___ SUPPLIED DATA
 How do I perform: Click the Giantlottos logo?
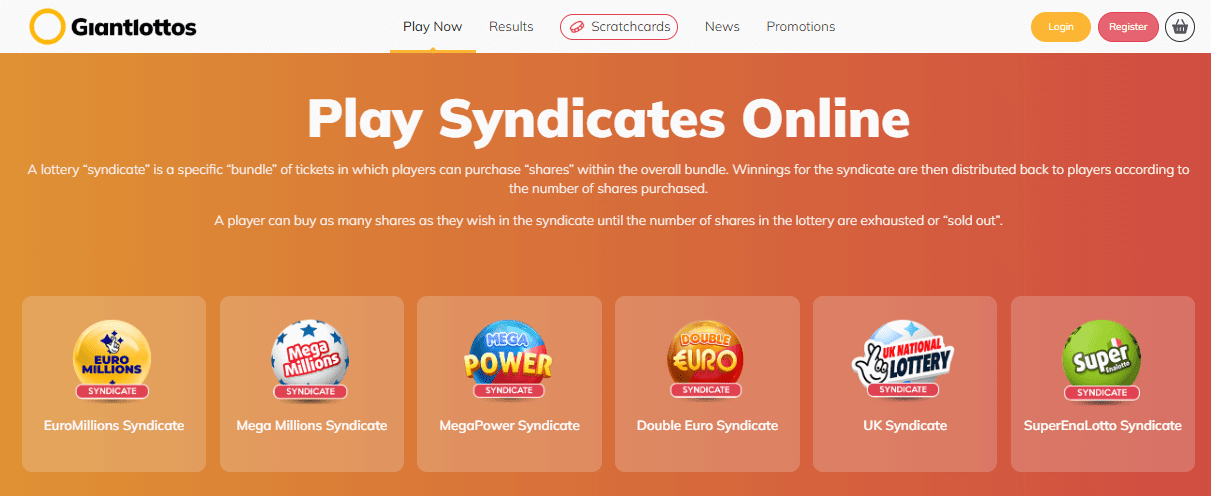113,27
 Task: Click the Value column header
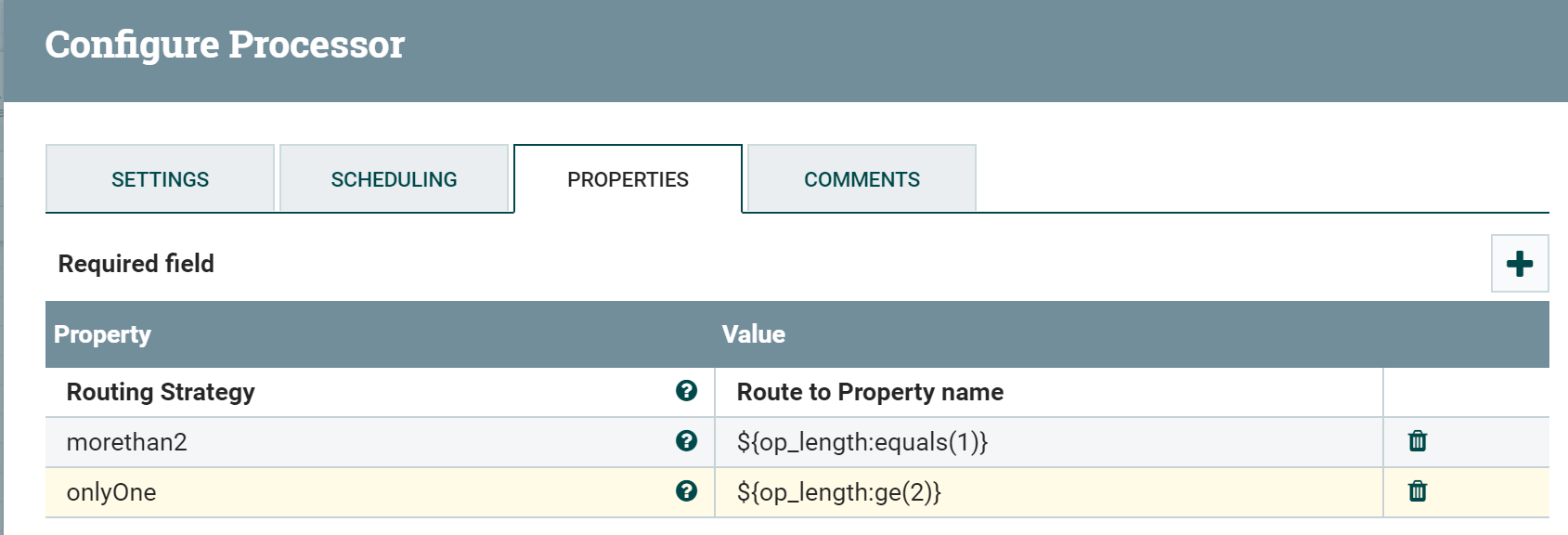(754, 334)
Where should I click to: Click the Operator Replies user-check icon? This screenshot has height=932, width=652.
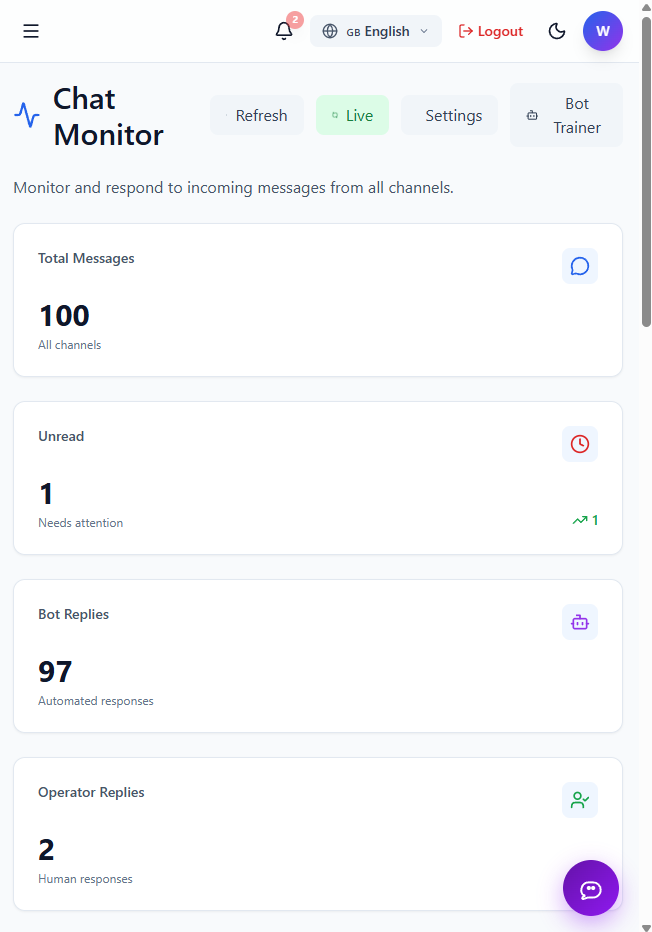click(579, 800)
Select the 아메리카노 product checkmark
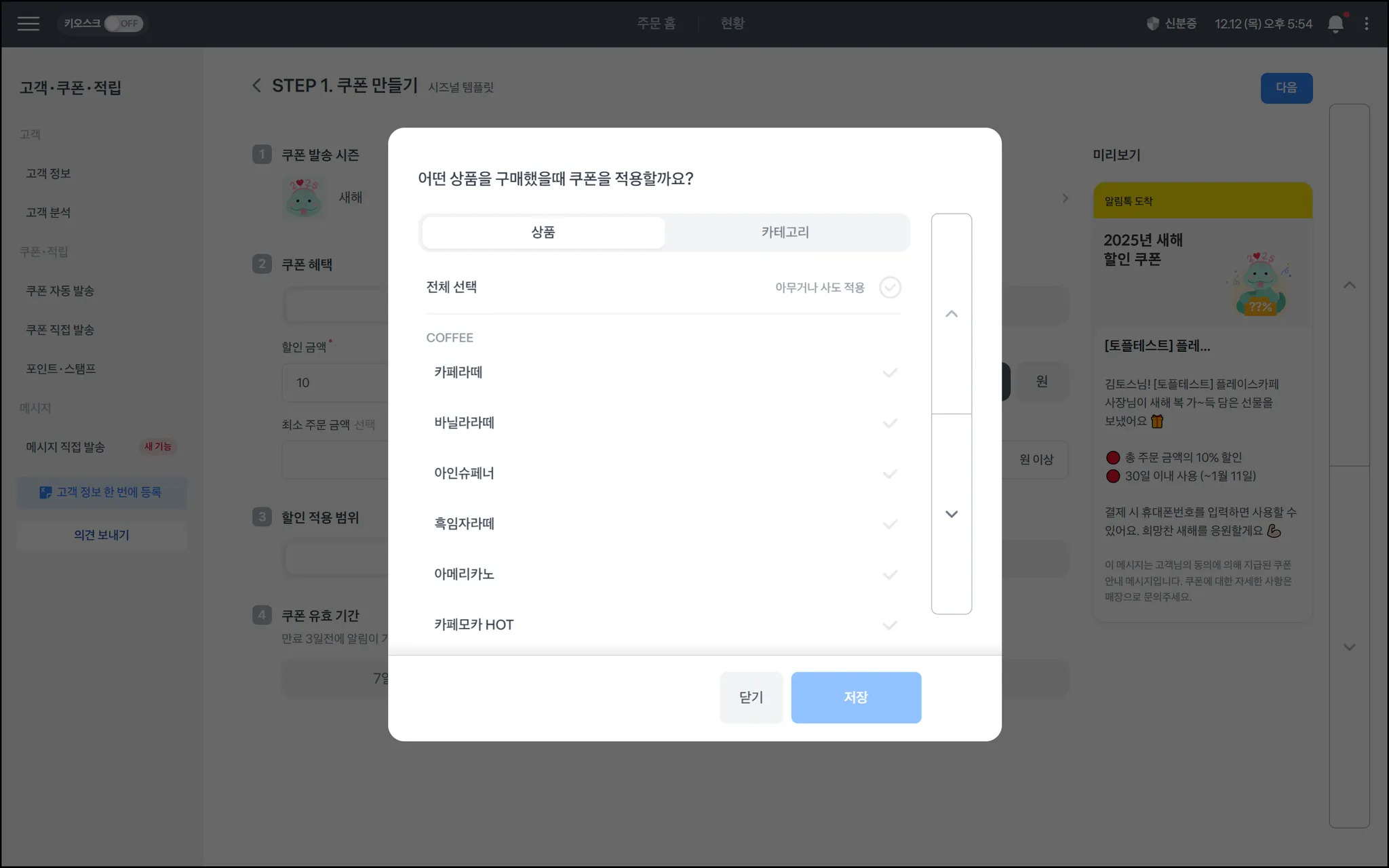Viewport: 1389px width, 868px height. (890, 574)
______
TO DO.
Write out all of the items again, replacing "column header" with "column heading" and leaving everything else the same. Don't include the pictures.

SOLUTION FOR THIS EXERCISE.
 How do I perform: Click the Giantlottos logo?
113,27
 Task: Click the Value column heading
(754, 334)
Where should I click to: Click the Operator Replies user-check icon? This screenshot has height=932, width=652.
click(579, 800)
Select the 아메리카노 product checkmark
Viewport: 1389px width, 868px height. (890, 574)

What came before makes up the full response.